9. Praise God. Show gratitude for his blessings. Sing hymns of praise to him. Rejoice in my relationship with him. Bear testimony of him and his goodness to others.
10. Avoid social conflicts and distractions. Saturday night wedding receptions, parties, dinners, sports, and Sunday dinners may not contribute to fasting and spiritual communion. “If thou turn away thy foot from the sabbath, from doing thy pleasure on my holy day; and call the sabbath a delight, the holy of the Lord, honourable; and shalt honour him, not doing thine own ways, nor finding thine own pleasure, nor speaking thine own words:
“Then shalt thou delight thyself in the Lord; and I will cause thee to ride upon the high places of the earth, and feed thee with the heritage of Jacob thy father: for the mouth of the Lord hath spoken it.” (Isa. 58:13–14.)
11. Record my experiences in my journal. Include praise to God, what I repent of and my plans for change, commentary on the scriptures I have read, service I plan to do, the purposes for which I fast each month, and my testimony. If we regularly make such entries in a journal, it can be a powerful tool in keeping our testimonies strong, providing direction and motivation for change, and inspiring our children and our children’s children. The miracles in our lives are quickly dimmed in our memories, but our journal entries can bring them flooding back and make us hunger for eternal life, a life of constant miracle.
Even though my fasting still cannot perfectly be called “rejoicing and prayer,” I feel much closer to that ideal than I did a year ago.
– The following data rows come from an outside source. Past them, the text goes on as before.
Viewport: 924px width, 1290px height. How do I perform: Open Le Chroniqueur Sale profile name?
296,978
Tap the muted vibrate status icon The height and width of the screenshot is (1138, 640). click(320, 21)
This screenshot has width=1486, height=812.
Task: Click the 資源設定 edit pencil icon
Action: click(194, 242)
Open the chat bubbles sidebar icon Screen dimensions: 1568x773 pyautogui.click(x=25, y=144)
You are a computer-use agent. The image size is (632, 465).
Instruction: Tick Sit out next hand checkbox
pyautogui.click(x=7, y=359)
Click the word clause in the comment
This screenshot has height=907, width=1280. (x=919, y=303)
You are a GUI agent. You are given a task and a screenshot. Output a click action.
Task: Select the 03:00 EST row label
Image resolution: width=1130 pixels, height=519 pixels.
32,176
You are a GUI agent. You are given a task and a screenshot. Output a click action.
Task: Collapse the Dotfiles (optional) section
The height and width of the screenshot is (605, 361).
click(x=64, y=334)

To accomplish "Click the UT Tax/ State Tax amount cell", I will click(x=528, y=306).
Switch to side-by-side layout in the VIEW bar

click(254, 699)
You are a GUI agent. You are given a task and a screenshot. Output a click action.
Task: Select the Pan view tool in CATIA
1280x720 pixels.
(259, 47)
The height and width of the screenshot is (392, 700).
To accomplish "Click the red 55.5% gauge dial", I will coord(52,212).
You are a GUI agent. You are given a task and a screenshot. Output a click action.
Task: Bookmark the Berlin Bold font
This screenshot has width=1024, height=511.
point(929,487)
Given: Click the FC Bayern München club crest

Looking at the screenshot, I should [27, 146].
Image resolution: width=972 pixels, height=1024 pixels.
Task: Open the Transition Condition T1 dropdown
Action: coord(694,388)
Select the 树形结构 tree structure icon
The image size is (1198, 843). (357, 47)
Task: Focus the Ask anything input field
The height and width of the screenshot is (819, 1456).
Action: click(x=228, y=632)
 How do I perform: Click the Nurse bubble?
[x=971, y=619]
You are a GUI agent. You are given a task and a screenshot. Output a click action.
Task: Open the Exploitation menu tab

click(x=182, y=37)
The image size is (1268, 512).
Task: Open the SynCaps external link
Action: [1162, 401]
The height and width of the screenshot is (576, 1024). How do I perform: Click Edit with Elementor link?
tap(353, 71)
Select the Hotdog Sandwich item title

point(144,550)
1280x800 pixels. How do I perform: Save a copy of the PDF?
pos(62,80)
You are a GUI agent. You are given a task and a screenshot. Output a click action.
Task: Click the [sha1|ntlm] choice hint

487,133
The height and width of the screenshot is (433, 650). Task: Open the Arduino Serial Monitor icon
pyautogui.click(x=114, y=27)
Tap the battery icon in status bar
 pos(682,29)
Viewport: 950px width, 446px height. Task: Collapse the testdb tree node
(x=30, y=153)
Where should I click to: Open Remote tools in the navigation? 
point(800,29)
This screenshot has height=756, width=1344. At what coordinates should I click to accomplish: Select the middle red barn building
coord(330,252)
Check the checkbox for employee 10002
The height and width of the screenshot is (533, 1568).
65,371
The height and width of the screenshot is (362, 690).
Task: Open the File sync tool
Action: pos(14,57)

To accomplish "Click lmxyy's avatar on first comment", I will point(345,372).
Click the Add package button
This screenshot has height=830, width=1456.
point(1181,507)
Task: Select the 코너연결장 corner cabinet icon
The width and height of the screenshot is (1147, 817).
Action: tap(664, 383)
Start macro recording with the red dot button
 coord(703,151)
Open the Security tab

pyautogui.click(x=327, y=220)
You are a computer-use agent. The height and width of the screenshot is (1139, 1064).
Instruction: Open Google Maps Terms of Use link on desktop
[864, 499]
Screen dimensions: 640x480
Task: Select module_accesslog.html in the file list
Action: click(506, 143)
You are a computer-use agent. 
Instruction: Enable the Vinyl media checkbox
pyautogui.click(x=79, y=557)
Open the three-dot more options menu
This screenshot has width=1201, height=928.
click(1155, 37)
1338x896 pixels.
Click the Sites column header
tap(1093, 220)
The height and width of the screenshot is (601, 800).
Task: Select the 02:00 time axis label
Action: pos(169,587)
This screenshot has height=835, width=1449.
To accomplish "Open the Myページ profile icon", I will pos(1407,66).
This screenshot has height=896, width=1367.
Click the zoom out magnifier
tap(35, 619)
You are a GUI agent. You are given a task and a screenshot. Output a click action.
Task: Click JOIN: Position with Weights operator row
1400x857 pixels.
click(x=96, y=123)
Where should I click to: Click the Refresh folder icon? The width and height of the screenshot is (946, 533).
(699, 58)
I am grateful that I know that God lives, that we are his children, and that his desire for us is that we find joy. And now I’m convinced that fasting is an integral part of that joy. It is a crucial element in our effort to eliminate every weakness, strengthen every talent, become perfect so that we can rejoin our Father in heaven. I am thankful to him for revealing fasting as a powerful tool that can help us find our way back to him.